─── DOCUMENT SECTION ───

She never predicted this man would berate her over a spot of milk on the floor or how she parked the car; refuse to take her to hospital when she went into labor with their first son; steal things from her and lie; or hit her. She never imagined she would have to flee to a shelter with her children.
The divorce only escalated the manipulation. “He knew that I was terrified of him,” said Hannah. “So he would drop the children off with pictures of guns pinned up all over his car.” He fed the kids ham although they kept kosher. He videotaped their 5-year-old son in the bathtub, saying that his mother touched him sexually—proof to Hannah of brainwashing. It is no surprise to her now that her husband is withholding the get.
The Search for New Solutions
Emanuel Rackman died in December 2008. By that time, he and his beth din were shunned by the Orthodox establishment for having gone too far. Broyde argued that Rackman’s approach harmed the agunah, by creating the illusion of freedom when she, in fact, remained tethered under Jewish law. The “annulled” wives struggled to find an Orthodox rabbi who would remarry them.

───

| TASK A |
From the passage about the withheld get, return the part that opens with the words containing "The divorce only" and closes with "withholding the get.".
| TASK B |
Answer these questions using the passage about the withheld get:
(i) What did Hannah's husband pin up all over his car when he dropped off the children?
(ii) When did Emanuel Rackman die?
(iii) What did the "annulled" wives struggle to find?

─── RECORDED DATA ───

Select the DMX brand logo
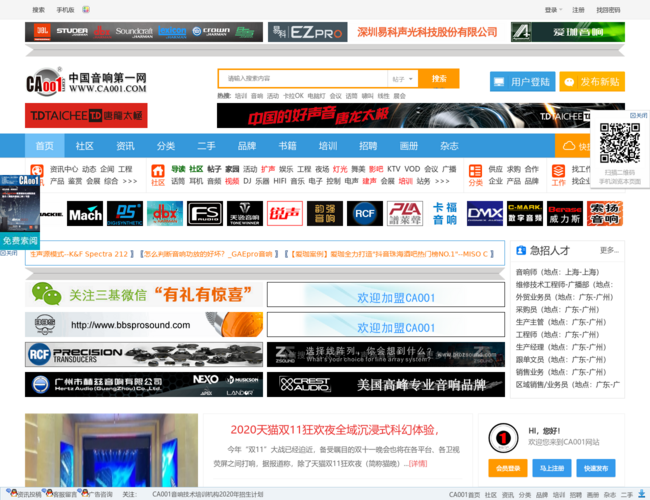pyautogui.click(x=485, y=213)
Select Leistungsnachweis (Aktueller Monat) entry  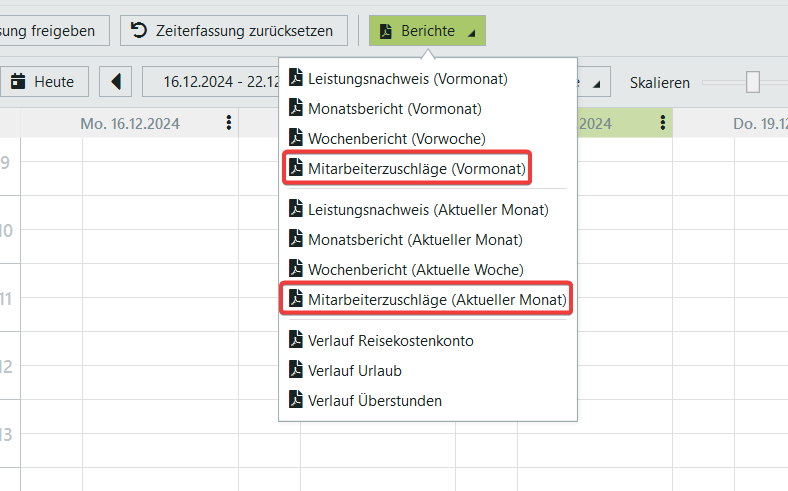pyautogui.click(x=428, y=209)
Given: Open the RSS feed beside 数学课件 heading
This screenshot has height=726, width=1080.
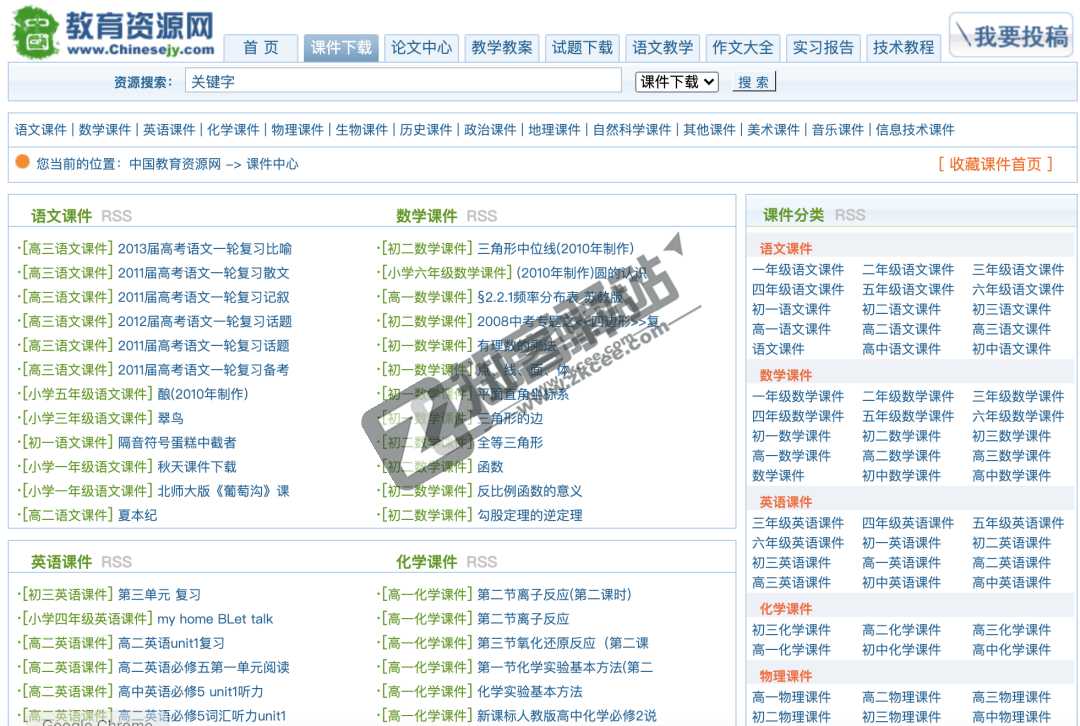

───

| ANSWER AREA A |
The divorce only escalated the manipulation. “He knew that I was terrified of him,” said Hannah. “So he would drop the children off with pictures of guns pinned up all over his car.” He fed the kids ham although they kept kosher. He videotaped their 5-year-old son in the bathtub, saying that his mother touched him sexually—proof to Hannah of brainwashing. It is no surprise to her now that her husband is withholding the get.

| ANSWER AREA B |
(i) Pictures of guns
(ii) December 2008
(iii) An Orthodox rabbi who would remarry them